Background - I've always felt in my family expectations of me are much much higher than my siblings. It's a strange dynamic where it seems to be assumed that life is really easy for me so I should put up with crap treatment from my siblings but behave really well towards them.
My dad was not around much past teens and is now dead. DM always seems to go with the easiest option which is to tell me not to make a fuss - my dsis in particular is very high maintenance, gets stressed and very selfish. She is a bully, similar to how our father was. My mother complains but always panders to her.
I always feel I do the most for everyone (in fact I do, no doubt about it) and am taken for granted.
This year DH and I took my DM away on hols twice. We have done this several times and she enjoys it I think. Siblings don't do this ever. We also take her out with us every second weekend and go to visit her the other. So I do think she likes being with us.
For NYE I booked a show and a really fancy restaurant for a late lunch in the city with DM, DC and DH. The plan was we would then drive to DM's and stay there that night and the following day. I have friends living around there so also planned to pop out either that evening or the following morning for a mini NY get together then have lunch in DM's.
The city is halfway to DM's. City is 1 hour drive, another 30 to DM.
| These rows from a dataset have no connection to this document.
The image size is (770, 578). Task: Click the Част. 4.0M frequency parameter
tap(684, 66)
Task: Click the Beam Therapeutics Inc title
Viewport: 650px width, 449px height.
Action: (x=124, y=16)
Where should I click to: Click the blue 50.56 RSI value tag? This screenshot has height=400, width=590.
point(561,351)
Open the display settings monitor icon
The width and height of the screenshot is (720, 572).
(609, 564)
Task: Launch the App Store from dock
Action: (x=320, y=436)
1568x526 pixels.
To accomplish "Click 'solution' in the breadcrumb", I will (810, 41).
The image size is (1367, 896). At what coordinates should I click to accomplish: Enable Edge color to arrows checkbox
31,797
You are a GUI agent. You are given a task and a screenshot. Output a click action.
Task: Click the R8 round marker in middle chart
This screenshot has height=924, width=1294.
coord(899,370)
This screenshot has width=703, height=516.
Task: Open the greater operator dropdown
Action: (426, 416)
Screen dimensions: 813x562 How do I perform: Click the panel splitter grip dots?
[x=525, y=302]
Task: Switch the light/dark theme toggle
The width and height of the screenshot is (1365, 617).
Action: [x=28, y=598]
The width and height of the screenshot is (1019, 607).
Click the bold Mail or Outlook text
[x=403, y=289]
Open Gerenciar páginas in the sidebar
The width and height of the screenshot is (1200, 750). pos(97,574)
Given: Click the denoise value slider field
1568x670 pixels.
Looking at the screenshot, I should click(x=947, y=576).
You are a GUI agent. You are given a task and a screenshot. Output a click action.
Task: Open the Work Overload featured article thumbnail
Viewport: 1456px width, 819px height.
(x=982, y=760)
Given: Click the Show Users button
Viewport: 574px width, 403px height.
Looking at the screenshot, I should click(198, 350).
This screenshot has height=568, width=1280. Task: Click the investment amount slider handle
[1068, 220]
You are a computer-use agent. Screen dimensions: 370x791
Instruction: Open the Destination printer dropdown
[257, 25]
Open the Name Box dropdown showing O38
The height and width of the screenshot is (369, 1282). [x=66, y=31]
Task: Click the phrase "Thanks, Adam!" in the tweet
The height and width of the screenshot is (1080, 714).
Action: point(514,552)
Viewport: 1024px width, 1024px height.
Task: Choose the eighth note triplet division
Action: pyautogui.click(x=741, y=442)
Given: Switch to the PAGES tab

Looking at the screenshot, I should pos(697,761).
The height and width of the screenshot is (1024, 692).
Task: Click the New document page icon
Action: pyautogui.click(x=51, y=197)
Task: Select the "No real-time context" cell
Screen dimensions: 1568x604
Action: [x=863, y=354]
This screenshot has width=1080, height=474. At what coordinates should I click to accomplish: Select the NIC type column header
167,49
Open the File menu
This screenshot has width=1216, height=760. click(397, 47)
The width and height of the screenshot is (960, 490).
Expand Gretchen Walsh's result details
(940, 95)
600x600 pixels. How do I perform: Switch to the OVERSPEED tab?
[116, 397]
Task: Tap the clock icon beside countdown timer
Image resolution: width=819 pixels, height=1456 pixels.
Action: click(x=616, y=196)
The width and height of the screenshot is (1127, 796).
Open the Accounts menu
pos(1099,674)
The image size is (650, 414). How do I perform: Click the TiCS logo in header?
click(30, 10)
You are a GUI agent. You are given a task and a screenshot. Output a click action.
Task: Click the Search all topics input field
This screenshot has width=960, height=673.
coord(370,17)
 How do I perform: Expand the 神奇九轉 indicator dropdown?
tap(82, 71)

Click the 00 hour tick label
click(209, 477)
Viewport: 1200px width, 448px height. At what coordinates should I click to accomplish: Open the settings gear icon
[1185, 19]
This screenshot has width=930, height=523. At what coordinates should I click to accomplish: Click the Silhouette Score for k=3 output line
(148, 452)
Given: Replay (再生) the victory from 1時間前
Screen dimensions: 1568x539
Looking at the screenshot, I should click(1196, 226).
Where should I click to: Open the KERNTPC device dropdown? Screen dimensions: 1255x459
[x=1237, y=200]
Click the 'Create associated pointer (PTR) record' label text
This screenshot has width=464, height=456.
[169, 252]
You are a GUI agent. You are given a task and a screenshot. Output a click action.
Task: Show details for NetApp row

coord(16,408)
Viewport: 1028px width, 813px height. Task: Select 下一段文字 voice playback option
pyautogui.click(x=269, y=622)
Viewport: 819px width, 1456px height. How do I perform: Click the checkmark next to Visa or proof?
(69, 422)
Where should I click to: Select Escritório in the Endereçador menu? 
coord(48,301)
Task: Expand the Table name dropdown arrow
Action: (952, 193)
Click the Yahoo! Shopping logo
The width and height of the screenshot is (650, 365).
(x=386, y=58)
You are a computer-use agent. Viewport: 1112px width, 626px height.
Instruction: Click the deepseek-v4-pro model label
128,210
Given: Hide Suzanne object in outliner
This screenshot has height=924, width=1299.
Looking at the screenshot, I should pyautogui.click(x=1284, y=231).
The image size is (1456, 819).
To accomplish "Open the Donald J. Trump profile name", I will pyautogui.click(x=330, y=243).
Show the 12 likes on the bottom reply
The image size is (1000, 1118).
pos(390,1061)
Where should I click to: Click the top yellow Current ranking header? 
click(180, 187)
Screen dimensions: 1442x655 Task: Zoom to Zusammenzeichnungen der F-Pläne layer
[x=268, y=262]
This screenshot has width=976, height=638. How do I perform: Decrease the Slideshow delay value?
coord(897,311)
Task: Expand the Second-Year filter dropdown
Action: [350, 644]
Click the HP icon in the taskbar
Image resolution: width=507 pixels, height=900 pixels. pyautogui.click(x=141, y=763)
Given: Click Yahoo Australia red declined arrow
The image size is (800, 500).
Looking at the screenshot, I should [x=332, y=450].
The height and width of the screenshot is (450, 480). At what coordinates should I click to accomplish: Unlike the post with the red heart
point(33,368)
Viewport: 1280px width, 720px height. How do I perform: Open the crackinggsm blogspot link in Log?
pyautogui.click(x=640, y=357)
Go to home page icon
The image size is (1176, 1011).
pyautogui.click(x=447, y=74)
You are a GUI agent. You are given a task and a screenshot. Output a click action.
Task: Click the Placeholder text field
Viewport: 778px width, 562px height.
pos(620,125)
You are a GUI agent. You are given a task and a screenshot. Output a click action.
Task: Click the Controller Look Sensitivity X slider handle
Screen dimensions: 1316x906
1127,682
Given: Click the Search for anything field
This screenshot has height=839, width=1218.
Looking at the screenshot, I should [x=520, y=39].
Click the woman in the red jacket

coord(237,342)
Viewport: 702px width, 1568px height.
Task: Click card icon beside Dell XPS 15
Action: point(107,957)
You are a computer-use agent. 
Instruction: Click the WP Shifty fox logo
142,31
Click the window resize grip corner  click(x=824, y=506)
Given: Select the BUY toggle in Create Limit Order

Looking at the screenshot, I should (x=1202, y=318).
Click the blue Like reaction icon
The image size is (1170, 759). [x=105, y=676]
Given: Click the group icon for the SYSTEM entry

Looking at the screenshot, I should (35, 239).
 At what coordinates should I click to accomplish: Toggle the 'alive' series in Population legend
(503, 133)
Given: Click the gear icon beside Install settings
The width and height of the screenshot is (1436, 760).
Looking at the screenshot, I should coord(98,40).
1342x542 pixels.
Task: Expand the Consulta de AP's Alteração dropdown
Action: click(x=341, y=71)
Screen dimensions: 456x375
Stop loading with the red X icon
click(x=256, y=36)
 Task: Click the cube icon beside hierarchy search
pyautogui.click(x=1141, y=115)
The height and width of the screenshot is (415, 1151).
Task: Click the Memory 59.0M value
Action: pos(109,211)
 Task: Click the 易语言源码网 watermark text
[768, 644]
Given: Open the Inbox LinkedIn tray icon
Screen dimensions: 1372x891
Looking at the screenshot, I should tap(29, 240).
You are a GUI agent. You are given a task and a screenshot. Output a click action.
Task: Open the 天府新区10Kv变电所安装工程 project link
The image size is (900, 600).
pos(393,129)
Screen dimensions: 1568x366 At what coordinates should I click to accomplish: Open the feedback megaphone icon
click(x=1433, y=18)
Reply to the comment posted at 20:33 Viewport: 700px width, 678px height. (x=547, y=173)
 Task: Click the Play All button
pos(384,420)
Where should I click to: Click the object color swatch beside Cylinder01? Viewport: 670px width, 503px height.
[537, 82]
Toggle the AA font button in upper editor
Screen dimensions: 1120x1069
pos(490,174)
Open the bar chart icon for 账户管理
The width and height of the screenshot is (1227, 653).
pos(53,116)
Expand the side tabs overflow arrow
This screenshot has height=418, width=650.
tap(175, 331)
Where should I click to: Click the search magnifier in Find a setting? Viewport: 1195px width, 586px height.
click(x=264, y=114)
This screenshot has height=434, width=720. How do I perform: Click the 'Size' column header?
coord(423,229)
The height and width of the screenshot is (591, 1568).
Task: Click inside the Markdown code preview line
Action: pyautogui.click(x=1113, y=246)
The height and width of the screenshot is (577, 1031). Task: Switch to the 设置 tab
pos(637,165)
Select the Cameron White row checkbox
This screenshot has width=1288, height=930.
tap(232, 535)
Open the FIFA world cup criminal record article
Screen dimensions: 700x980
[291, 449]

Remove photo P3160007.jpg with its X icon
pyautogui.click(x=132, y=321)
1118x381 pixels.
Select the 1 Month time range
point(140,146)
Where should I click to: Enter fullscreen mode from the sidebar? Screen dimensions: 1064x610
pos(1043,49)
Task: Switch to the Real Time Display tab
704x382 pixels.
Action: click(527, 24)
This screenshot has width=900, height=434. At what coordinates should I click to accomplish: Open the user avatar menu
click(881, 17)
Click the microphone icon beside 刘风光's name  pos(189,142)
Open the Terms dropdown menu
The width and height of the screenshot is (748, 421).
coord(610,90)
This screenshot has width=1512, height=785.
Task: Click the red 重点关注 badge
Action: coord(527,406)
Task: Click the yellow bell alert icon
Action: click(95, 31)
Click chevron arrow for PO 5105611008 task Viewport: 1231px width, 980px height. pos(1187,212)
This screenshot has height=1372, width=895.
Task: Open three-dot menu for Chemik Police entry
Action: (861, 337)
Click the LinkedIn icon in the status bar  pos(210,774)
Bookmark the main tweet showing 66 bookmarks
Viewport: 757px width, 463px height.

Yesterday DM phoned me. She said dsis has decided she wants to stay in her house to have a break for a few nights so we could no longer stay NYE but could still come for lunch the next day. Dsis lives near us. I suggested we all squeeze in; me DH in one bed with DC on floor in same room. DM shook her head and said no, dsis won't want to share with one of her own DC and she won't want them on the pullout couch in the office room either, she wants to take both the spare bedrooms upstairs. The office wouldn't have space for me and my lot. It was clear there was interest in figuring out a solution for all of us to stay.
I know my face must have looked hurt as she looked a little uncomfortable. I said "so you're saying we should drive back and forth on both days and after our lovely day in the city we aren't invited?" DM shrugged and said there was no need to drive out again as she was letting me know I was invited but no need to come out for lunch.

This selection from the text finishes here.